Il s'agirait de la première mine de nickel au monde qui en extrairait sans la moindre pollution chimique, quand le processus habituel est connu pour être extrêmement polluant. Ici, nous avons un cas unique où nous pourrions tout faire avec un aimant. Nous sommes donc catégoriques sur le fait qu'il n'y a pas de danger concernant l'amiante.

Qu'est-il de l'impact possible sur la biodiversité ?

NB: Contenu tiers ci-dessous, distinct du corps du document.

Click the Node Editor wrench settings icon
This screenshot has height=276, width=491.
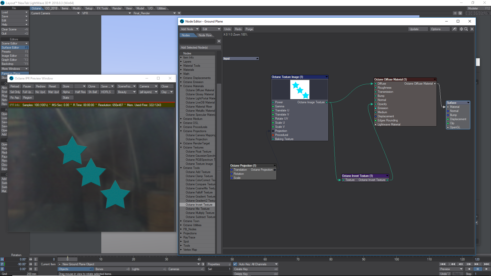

Stefan Ansermet : Nous avons mandaté une entreprise spécialisée pour engager une étude d'impact assez large, tant en mesurant les courants, qu'en étudiant ce qu'il en est de la faune, la flore... Celle-ci n'a pas encore commencé. Mais nous avons déjà rencontré la directrice du parc marin, qui nous a exposé tous les points qu'il fallait vérifier et tous les problèmes potentiels qui pourraient découler de l'installation.

Nous avons également rencontré tous les services impliqués dans le cadre d'une éventuelle exploitation. Nous sommes au courant de tous les obstacles à prendre en compte, et nous les prenons très au sérieux.

Une pétition à l'encontre du projet récolte plus de 21.000 signatures. Les deux maires des communes ont récemment fait part de leur opposition à ce programme minier. Leur accord n'est néanmoins pas nécessaire, l'Etat étant seul à donner le feu vert...

Stefan Ansermet : Il serait impossible pour nous de mettre en œuvre ce projet sans l'appui d'une partie importante de la population. C'est totalement exclu. Je pense qu'aujourd'hui, la majorité des gens qui sont opposés au projet le sont parce qu'ils n'ont pas eu toutes ou les bonnes informations, et n'ont entendu parler que les détracteurs. Nous avons besoin de plus largement communiquer.

Ce qui fait peur aux gens, ce sont aussi les nuisances, qui seront réelles, il est vrai, au niveau du bruit, mais nous avons déjà validé à l'époque avec les maires en condition sine qua non que les travaux ne se déroulent qu'en hiver. Je sais qu'il y a aussi eu l'idée que nous sommes des spéculateurs étrangers venus pour piller les ressources de la Corse... Mais ce n'est pas le cas. Notre rêve, ce que serait que cela puisse se faire avec les Corses et avec le gouvernement corse. Il s'agirait de la situation idéale.

Ce qui me rend optimiste, c'est qu'à chaque fois que nous avons présenté le programme, nous avons toujours été très bien reçus. Nous avons donc bon espoir.